1 Act of February 14, 2008, P.L. 6, 65 P.S. §§ 67.101-67.3104.

2 OOR’s [Final D]etermination, as permitted by the RTKL, which it did on March 22, 2018. . . .

By order dated April 3, 2018, [common pleas] scheduled Township’s appeal first for a status conference on June 25, 2018. At that time, [Appellant] lacked an attorney of record, and acted as a pro se litigant. However, as the status conference drew nigh, Terry Mutchler, Esq., filed a Praecipe for Entry of Appearance as counsel for [Appellant] on June 22, 2018. Three days later, on the date the status conference was to take place, counsel for Township advised [common pleas] that a settlement had been reached and contemporaneously filed a Praecipe to Discontinue with the Prothonotary of Lawrence County, which stated that “[the] parties have reached a settlement in the above- captioned matters. Kindly discontinue the above-captioned matters with prejudice.” The Prothonotary, upon receipt of the praecipe, accordingly marked the case discontinued with prejudice.

For eight months following Township’s Praecipe to Discontinue, nothing was filed of record in this case. Then, on February 21, 2019, [Appellant] filed what she styled a “Petition to Enforce Determination of Office of Open Records” (Petition to Enforce) alongside a Notice of Pro Se Appearance. [Appellant] next appeared, and again did so pro se, . . . at motion court on February 25, 2019, to present a motion to consolidate this case . . . with another OOR appeal pending with [common pleas] . . . . [Common pleas] inquired of [Appellant] whether she had provided proper notice to opposing counsel prior to presenting her motion and whether Attorney Mutchler remained [Appellant]’s counsel of record. [Appellant] replied that she had not provided the appropriate notice to Township’s counsel and that she had not had much recent contact with her counsel of record. [Common pleas] declined to entertain [Appellant]’s motion and instead advised her to provide the necessary notification to Township’s counsel and to have Attorney Mutchler withdraw her appearance before attempting presentation of her consolidation motion a second time.

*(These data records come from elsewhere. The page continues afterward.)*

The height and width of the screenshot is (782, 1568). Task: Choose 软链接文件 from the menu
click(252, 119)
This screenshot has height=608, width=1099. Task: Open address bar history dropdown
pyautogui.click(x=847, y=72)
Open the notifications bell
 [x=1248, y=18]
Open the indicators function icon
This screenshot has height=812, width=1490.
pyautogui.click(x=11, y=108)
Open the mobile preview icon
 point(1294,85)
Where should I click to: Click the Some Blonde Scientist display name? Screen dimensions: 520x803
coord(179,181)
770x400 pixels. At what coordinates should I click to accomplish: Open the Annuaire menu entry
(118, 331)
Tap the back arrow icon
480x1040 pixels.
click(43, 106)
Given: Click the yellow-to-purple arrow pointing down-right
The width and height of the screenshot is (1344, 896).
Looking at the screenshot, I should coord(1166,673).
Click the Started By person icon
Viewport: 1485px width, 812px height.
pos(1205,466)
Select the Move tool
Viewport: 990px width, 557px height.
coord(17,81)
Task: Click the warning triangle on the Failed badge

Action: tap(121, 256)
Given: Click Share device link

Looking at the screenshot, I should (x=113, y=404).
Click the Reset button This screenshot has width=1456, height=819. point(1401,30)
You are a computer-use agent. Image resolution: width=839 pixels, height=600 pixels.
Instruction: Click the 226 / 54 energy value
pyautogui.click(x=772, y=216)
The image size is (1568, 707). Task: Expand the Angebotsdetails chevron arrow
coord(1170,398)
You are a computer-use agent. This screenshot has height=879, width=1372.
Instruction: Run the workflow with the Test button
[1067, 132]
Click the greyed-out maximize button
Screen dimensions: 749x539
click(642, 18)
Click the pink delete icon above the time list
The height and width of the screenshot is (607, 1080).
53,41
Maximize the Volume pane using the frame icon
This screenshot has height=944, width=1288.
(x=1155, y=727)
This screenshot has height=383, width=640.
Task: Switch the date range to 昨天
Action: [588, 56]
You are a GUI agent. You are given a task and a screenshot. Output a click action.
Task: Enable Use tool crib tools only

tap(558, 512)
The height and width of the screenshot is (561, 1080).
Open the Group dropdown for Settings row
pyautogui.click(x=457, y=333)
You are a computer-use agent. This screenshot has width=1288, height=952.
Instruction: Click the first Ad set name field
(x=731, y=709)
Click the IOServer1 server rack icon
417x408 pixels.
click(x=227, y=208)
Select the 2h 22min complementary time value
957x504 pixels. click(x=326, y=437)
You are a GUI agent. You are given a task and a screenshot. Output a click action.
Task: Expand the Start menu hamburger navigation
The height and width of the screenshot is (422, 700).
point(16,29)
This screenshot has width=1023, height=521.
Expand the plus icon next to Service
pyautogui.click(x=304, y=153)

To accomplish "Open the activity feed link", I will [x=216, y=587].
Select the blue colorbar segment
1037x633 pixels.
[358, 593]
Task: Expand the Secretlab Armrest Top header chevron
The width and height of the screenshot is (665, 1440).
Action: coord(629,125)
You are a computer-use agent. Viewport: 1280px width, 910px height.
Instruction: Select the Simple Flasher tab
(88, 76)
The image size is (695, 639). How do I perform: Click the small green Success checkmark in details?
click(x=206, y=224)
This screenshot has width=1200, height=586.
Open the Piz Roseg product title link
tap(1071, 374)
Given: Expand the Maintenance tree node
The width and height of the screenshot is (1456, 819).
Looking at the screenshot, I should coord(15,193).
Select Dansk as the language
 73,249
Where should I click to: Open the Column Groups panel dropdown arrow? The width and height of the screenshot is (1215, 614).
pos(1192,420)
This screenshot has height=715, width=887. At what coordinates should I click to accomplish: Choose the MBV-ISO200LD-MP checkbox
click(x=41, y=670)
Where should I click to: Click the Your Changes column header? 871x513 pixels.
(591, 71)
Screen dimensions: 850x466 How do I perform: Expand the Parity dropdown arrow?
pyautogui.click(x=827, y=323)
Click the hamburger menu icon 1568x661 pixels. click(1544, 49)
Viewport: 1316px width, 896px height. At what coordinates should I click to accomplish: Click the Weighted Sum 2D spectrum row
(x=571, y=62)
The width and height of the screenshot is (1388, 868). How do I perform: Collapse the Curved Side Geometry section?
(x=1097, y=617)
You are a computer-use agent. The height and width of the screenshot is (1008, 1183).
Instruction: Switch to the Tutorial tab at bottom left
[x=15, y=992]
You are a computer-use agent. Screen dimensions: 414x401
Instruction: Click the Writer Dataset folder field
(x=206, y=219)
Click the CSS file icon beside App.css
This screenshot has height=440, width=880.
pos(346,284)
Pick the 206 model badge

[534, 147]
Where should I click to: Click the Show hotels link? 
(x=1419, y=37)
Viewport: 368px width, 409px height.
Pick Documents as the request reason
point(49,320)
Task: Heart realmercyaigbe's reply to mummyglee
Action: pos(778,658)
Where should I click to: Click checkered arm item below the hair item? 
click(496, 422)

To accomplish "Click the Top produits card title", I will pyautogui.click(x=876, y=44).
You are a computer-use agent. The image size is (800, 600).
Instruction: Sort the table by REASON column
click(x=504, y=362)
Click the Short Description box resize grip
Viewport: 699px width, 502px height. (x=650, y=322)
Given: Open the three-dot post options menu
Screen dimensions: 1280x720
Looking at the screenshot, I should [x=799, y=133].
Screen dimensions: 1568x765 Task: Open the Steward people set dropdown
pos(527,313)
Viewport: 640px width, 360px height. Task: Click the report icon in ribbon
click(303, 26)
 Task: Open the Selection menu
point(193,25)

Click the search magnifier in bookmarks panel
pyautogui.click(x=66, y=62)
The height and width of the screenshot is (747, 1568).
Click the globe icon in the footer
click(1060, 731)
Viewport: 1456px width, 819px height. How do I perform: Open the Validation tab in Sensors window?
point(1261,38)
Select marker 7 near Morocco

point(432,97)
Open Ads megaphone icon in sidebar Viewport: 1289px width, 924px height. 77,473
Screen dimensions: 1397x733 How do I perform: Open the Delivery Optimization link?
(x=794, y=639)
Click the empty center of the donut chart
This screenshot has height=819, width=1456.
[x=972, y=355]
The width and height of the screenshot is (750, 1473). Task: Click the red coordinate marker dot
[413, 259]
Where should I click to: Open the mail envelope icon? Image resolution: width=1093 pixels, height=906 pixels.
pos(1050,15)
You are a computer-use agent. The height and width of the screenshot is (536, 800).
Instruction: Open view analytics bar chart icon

Thereafter, Attorney Mutchler submitted a Petition to Withdraw her appearance on February 28, 2019, which [common pleas] granted by order dated March 13, 2019. Township’s counsel and [Appellant], pro se, next appeared at motion court on March 13, 2019, this time before [a different judge], when Township presented a Motion to Strike Petition to Enforce. Township argued, essentially, that [Appellant]’s petition should be stricken because the settlement agreement, memorialized by the extant Praecipe to Discontinue, had been

3 concluded by her attorney with her consent. [Appellant], opposing Township’s Motion to Strike, attacked the validity of the Praecipe to Discontinue by asserting that Attorney Mutchler did not have her permission to enter into a settlement agreement in June 2018, and further offered to provide [the presiding judge] written copies of her email correspondence with Attorney Mutchler to substantiate this claim. [The presiding judge] declined to accept these emails on the basis that doing so would violate attorney-client privilege and, after concluding the hearing and taking the matter under advisement, transferred the decision on the Motion to Strike to the [judge who initially handled the matter].[]

[Common pleas], then, on March 19, 2019, issued the Opinion and Order now on appeal before the Commonwealth Court. [The] order granted Township’s Motion to Strike and struck [Appellant]’s Petition to Enforce from the record, with prejudice, on the basis that [common pleas] lacked any jurisdiction to proceed. In the accompanying opinion, [common pleas] cited and discussed Section 5505 of the Judicial Code, 42 Pa.[]C.S. §[]5505, and Freidenbloom v. Weyant, 814 A.2d 1253, 1255 (Pa. Super. 2003), overruled on other grounds, Miller Electric Company v. DeWeese, 907 A.2d 1051 (Pa. 2006), for the proposition that once 30 days elapse following the trial court’s entry of a final order in a case, the trial court loses jurisdiction. Accordingly, because the Praecipe to Discontinue was entered on June 25, 2018, [common pleas] was divested of jurisdiction over this case on July 25, 2018, nearly seven months before [Appellant] filed her Petition to Enforce.